Il prévoit que les actions qui entrent dans le champ d’application des dispositions relatives à la formation professionnelle sont :

 

  • – les actions de formation,
  • – les bilans de compétences,
  • – les actions permettant de faire valider les acquis de l’expérience,
  • – les actions de formation par apprentissage.

 

Ainsi, l’apprentissage n’est plus exclu du champ d’application de la formation professionnelle.

 

La loi définit, par ailleurs, l’action de formation comme un parcours pédagogique permettant d’atteindre un objectif professionnel.
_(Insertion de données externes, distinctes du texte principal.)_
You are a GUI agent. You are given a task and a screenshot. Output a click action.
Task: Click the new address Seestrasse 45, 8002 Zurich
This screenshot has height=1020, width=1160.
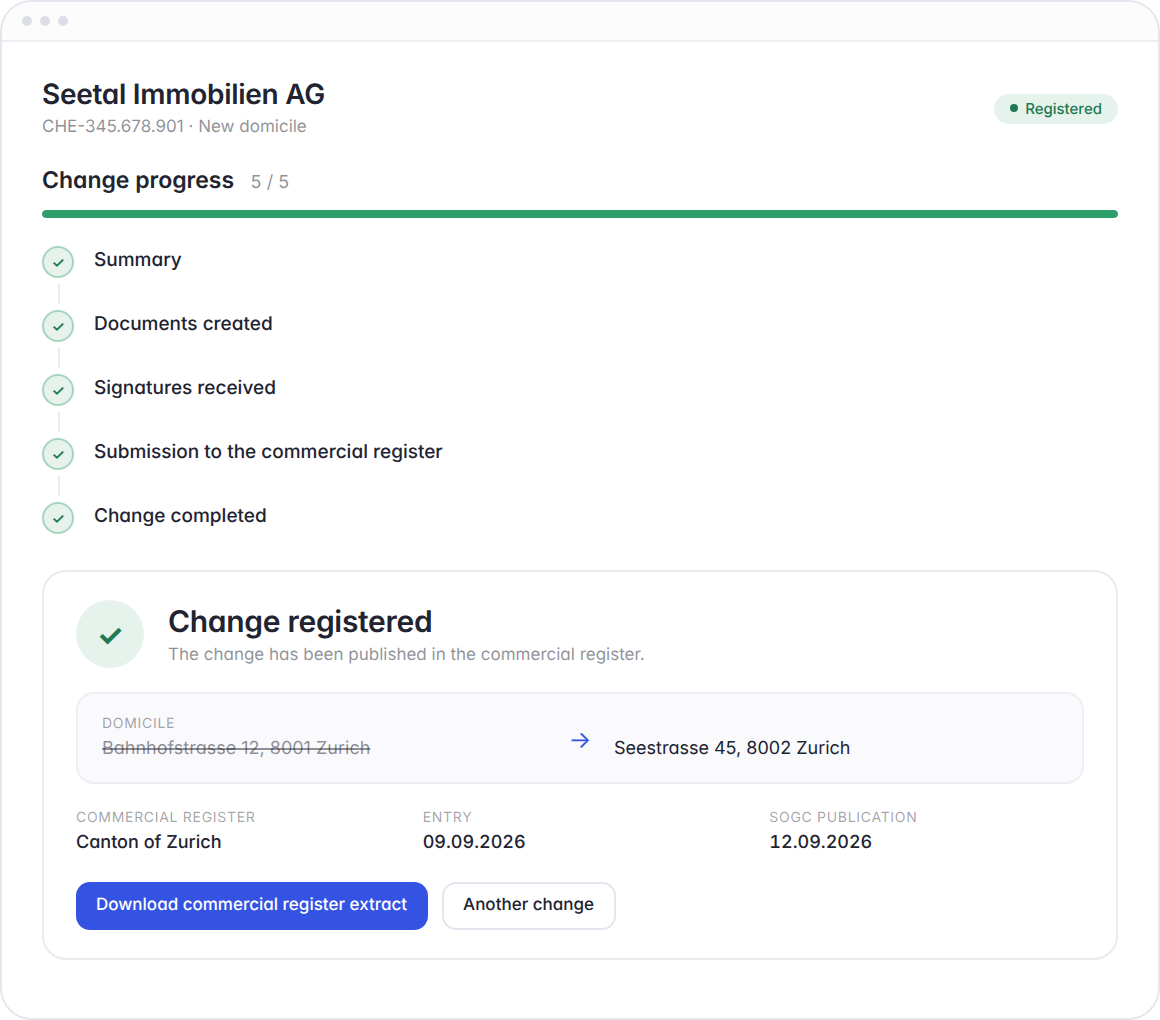[x=732, y=748]
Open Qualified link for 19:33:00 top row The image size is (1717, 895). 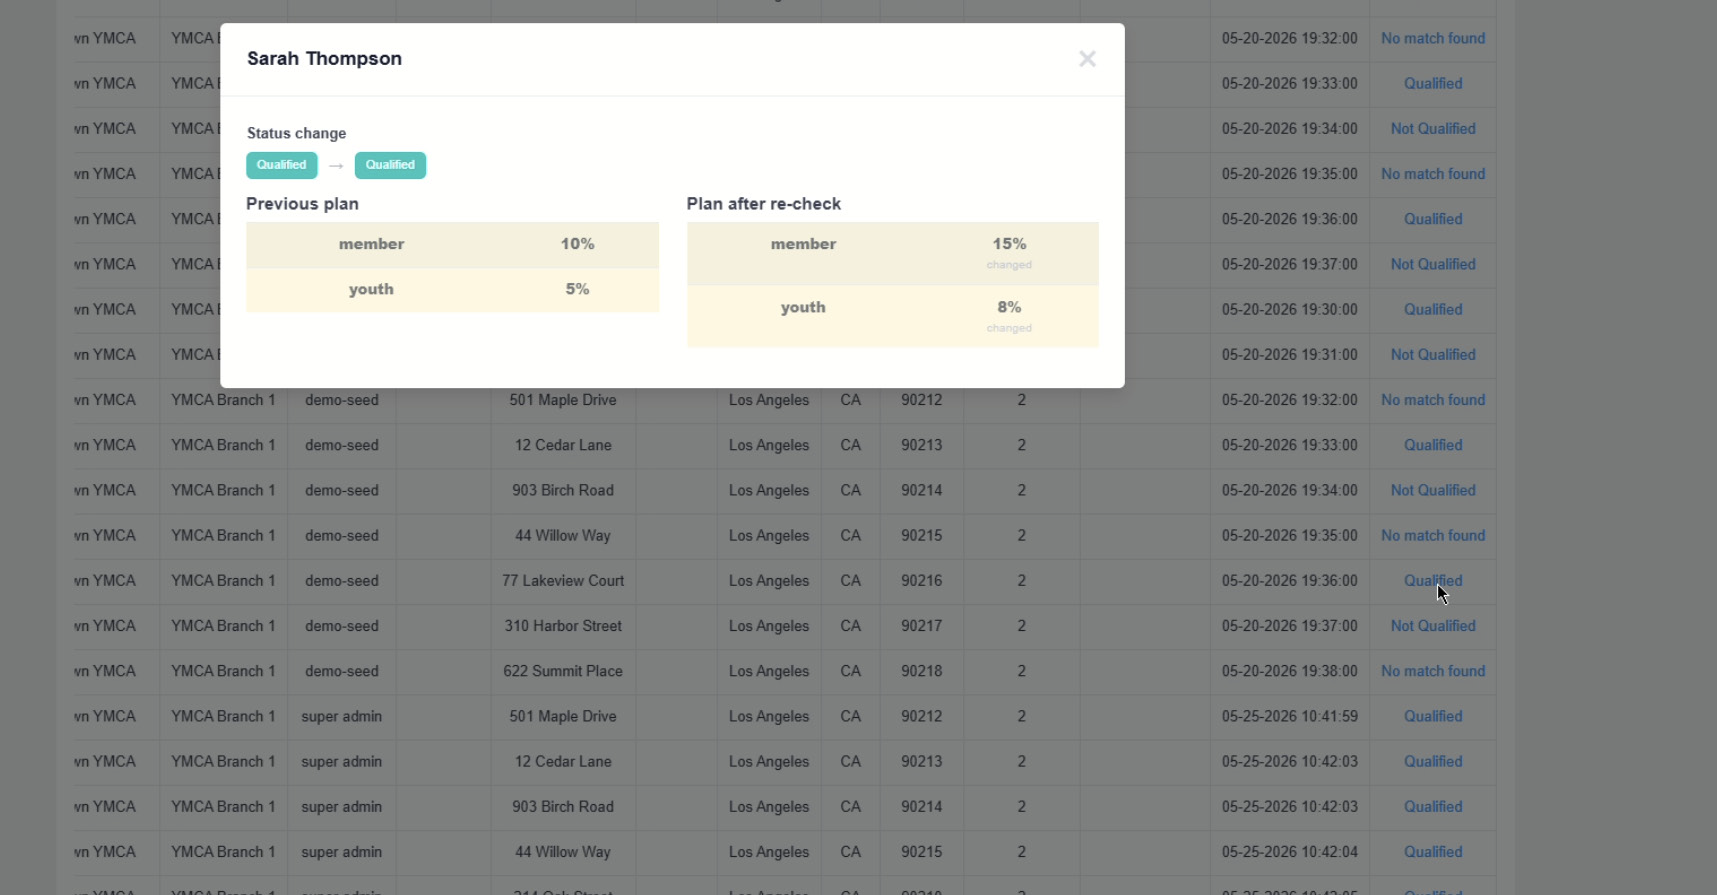(1433, 83)
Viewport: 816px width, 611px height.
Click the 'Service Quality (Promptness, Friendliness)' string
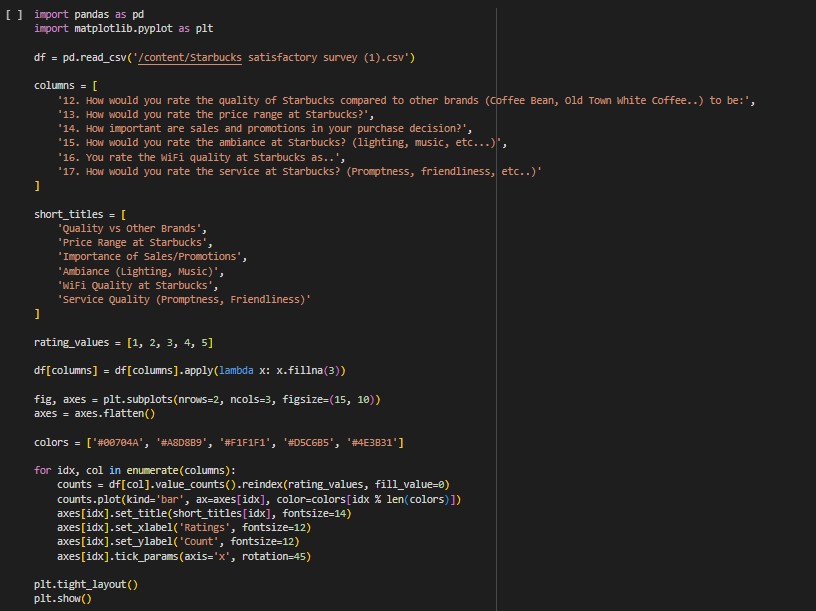pos(184,299)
Elle peut être réalisée en tout ou partie à distance, ou en situation de travail, dans des conditions qui seront définies par décret.

 

Il est assigné à l’action de formation quatre objectifs :

 

  • – permettre à toute personne sans qualification professionnelle ou sans contrat de travail d’accéder dans les meilleures conditions à un emploi,
  • – favoriser l’adaptation des travailleurs à leur poste de travail et à l’évolution des emplois, assurer leur maintien dans l’emploi, participer au développement de leurs compétences et permettre l’acquisition d’une qualification plus élevée,
  • – réduire pour les travailleurs dont l’emploi est menacé, les risques résultant d’une qualification inadaptée à l’évolution des techniques et des structures des entreprises en les préparant à une mutation d’activité dans le cadre ou en dehors de leur entreprise et permettre à des salariés dont le contrat de travail est rompu, d’accéder à des emplois exigeant une qualification différente ou à des non-salariés d’accéder à de nouvelles activités professionnelles,
  • – favoriser la mobilité professionnelle.

 

S’agissant des actions de formation par apprentissage, elles ont toujours pour objet de :

 

  • – permettre aux travailleurs titulaires d’un contrat d’apprentissage d’obtenir une qualification professionnelle sanctionnée par un diplôme ou un titre à finalité professionnelle enregistré au répertoire nationale des certifications professionnelles,
  • – dispenser une formation générale associée à une formation technologique et pratique, qui complète la formation reçue en entreprise et s’articule avec elle.

 

La loi attribue à l’apprentissage les nouveaux objectifs suivants :

 

  • – contribuer au développement des connaissances, des compétences et de la culture nécessaire à l’exercice de la citoyenneté,
  • – contribuer au développement de l’aptitude des apprentis à poursuivre des études par la voie de l’apprentissage ou par toute autre voie.

 

La loi instaure également un mécanisme de préparation à l’apprentissage, accessible en amont d’un contrat d’apprentissage, destiné à accompagner les personnes souhaitant s’orienter ou se réorienter par la voie de l’apprentissage.

 

Ces mesures entreront en vigueur le 1er janvier 2019.